== Data rows

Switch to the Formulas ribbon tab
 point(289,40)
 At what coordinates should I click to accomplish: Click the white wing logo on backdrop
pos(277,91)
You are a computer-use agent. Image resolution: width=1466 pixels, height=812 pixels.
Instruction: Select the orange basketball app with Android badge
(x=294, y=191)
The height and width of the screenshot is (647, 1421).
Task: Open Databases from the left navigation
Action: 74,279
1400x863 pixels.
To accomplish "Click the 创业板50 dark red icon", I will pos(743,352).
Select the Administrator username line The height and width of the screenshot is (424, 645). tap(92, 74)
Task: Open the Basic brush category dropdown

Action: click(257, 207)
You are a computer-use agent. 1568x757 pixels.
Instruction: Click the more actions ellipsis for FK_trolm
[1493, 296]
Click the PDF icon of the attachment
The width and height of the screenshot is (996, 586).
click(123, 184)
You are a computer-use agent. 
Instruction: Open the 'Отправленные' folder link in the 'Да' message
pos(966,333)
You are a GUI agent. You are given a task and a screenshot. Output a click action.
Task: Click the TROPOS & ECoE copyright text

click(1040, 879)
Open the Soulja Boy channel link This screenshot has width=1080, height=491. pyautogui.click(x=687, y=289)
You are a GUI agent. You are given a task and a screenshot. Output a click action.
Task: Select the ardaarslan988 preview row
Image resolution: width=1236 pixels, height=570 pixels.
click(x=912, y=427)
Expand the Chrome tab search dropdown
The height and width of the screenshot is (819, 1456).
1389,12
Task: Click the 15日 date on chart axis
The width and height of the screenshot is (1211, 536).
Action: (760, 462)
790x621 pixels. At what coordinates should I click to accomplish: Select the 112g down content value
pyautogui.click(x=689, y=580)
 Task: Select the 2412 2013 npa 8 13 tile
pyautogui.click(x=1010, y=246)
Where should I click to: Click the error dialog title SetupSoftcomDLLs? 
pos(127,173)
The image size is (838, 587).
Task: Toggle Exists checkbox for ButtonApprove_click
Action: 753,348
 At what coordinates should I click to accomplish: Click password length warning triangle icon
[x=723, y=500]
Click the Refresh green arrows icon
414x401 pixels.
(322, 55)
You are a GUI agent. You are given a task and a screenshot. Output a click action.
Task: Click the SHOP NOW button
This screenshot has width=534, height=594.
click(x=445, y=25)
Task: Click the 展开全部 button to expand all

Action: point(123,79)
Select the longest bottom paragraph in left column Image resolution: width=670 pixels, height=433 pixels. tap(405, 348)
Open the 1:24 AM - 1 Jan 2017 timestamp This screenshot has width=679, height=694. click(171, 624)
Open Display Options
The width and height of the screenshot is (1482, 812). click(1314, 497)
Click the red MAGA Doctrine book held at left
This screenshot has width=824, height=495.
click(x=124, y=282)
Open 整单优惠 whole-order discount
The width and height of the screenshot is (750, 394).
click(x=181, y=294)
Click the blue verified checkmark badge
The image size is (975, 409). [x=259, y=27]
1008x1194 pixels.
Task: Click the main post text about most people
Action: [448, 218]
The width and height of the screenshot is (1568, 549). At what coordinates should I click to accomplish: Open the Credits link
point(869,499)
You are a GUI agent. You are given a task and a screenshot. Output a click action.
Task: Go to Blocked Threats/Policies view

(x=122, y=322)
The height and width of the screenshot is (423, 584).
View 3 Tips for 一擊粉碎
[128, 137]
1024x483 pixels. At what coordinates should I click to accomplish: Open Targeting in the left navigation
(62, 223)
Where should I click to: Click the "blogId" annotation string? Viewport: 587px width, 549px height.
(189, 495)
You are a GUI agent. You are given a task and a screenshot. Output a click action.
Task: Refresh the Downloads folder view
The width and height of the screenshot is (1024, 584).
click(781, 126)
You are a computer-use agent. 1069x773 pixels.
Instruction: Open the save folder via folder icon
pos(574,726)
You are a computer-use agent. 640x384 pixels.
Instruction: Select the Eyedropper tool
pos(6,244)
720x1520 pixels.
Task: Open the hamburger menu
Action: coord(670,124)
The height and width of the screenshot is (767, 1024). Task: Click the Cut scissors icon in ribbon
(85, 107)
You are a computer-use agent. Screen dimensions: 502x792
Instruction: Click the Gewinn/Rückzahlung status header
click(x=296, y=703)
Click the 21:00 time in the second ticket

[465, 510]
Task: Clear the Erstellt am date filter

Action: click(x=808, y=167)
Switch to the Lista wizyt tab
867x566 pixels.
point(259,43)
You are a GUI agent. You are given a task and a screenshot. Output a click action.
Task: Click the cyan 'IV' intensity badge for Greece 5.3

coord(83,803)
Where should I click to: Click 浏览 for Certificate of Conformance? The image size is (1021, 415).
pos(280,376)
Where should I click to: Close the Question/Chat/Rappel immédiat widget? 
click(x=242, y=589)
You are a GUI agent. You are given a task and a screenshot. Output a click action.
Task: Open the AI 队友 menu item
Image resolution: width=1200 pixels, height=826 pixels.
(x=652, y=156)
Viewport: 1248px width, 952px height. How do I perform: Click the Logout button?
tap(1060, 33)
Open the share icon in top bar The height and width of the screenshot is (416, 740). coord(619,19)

====

*Exercise objective*:
Reproduce every entry above verbatim, line for line, without altering any character.

*Written response*:
Switch to the Formulas ribbon tab
 point(289,40)
 At what coordinates should I click to accomplish: Click the white wing logo on backdrop
pos(277,91)
You are a computer-use agent. Image resolution: width=1466 pixels, height=812 pixels.
Instruction: Select the orange basketball app with Android badge
(x=294, y=191)
The height and width of the screenshot is (647, 1421).
Task: Open Databases from the left navigation
Action: 74,279
1400x863 pixels.
To accomplish "Click the 创业板50 dark red icon", I will pos(743,352).
Select the Administrator username line The height and width of the screenshot is (424, 645). tap(92, 74)
Task: Open the Basic brush category dropdown

Action: click(257, 207)
You are a computer-use agent. 1568x757 pixels.
Instruction: Click the more actions ellipsis for FK_trolm
[1493, 296]
Click the PDF icon of the attachment
The width and height of the screenshot is (996, 586).
click(123, 184)
You are a computer-use agent. 
Instruction: Open the 'Отправленные' folder link in the 'Да' message
pos(966,333)
You are a GUI agent. You are given a task and a screenshot. Output a click action.
Task: Click the TROPOS & ECoE copyright text

click(1040, 879)
Open the Soulja Boy channel link This screenshot has width=1080, height=491. pyautogui.click(x=687, y=289)
You are a GUI agent. You are given a task and a screenshot. Output a click action.
Task: Select the ardaarslan988 preview row
Image resolution: width=1236 pixels, height=570 pixels.
click(x=912, y=427)
Expand the Chrome tab search dropdown
The height and width of the screenshot is (819, 1456).
1389,12
Task: Click the 15日 date on chart axis
The width and height of the screenshot is (1211, 536).
Action: (760, 462)
790x621 pixels. At what coordinates should I click to accomplish: Select the 112g down content value
pyautogui.click(x=689, y=580)
 Task: Select the 2412 2013 npa 8 13 tile
pyautogui.click(x=1010, y=246)
Where should I click to: Click the error dialog title SetupSoftcomDLLs? 
pos(127,173)
The image size is (838, 587).
Task: Toggle Exists checkbox for ButtonApprove_click
Action: 753,348
 At what coordinates should I click to accomplish: Click password length warning triangle icon
[x=723, y=500]
Click the Refresh green arrows icon
414x401 pixels.
(322, 55)
You are a GUI agent. You are given a task and a screenshot. Output a click action.
Task: Click the SHOP NOW button
This screenshot has width=534, height=594.
click(x=445, y=25)
Task: Click the 展开全部 button to expand all

Action: point(123,79)
Select the longest bottom paragraph in left column Image resolution: width=670 pixels, height=433 pixels. tap(405, 348)
Open the 1:24 AM - 1 Jan 2017 timestamp This screenshot has width=679, height=694. click(171, 624)
Open Display Options
The width and height of the screenshot is (1482, 812). click(1314, 497)
Click the red MAGA Doctrine book held at left
This screenshot has width=824, height=495.
click(x=124, y=282)
Open 整单优惠 whole-order discount
The width and height of the screenshot is (750, 394).
click(x=181, y=294)
Click the blue verified checkmark badge
The image size is (975, 409). [x=259, y=27]
1008x1194 pixels.
Task: Click the main post text about most people
Action: [448, 218]
The width and height of the screenshot is (1568, 549). At what coordinates should I click to accomplish: Open the Credits link
point(869,499)
You are a GUI agent. You are given a task and a screenshot. Output a click action.
Task: Go to Blocked Threats/Policies view

(x=122, y=322)
The height and width of the screenshot is (423, 584).
View 3 Tips for 一擊粉碎
[128, 137]
1024x483 pixels. At what coordinates should I click to accomplish: Open Targeting in the left navigation
(62, 223)
Where should I click to: Click the "blogId" annotation string? Viewport: 587px width, 549px height.
(189, 495)
You are a GUI agent. You are given a task and a screenshot. Output a click action.
Task: Refresh the Downloads folder view
The width and height of the screenshot is (1024, 584).
click(781, 126)
You are a computer-use agent. 1069x773 pixels.
Instruction: Open the save folder via folder icon
pos(574,726)
You are a computer-use agent. 640x384 pixels.
Instruction: Select the Eyedropper tool
pos(6,244)
720x1520 pixels.
Task: Open the hamburger menu
Action: coord(670,124)
The height and width of the screenshot is (767, 1024). Task: Click the Cut scissors icon in ribbon
(85, 107)
You are a computer-use agent. Screen dimensions: 502x792
Instruction: Click the Gewinn/Rückzahlung status header
click(x=296, y=703)
Click the 21:00 time in the second ticket

[465, 510]
Task: Clear the Erstellt am date filter

Action: click(x=808, y=167)
Switch to the Lista wizyt tab
867x566 pixels.
point(259,43)
You are a GUI agent. You are given a task and a screenshot. Output a click action.
Task: Click the cyan 'IV' intensity badge for Greece 5.3

coord(83,803)
Where should I click to: Click 浏览 for Certificate of Conformance? The image size is (1021, 415).
pos(280,376)
Where should I click to: Close the Question/Chat/Rappel immédiat widget? 
click(x=242, y=589)
You are a GUI agent. You are given a task and a screenshot. Output a click action.
Task: Open the AI 队友 menu item
Image resolution: width=1200 pixels, height=826 pixels.
(x=652, y=156)
Viewport: 1248px width, 952px height. How do I perform: Click the Logout button?
tap(1060, 33)
Open the share icon in top bar The height and width of the screenshot is (416, 740). coord(619,19)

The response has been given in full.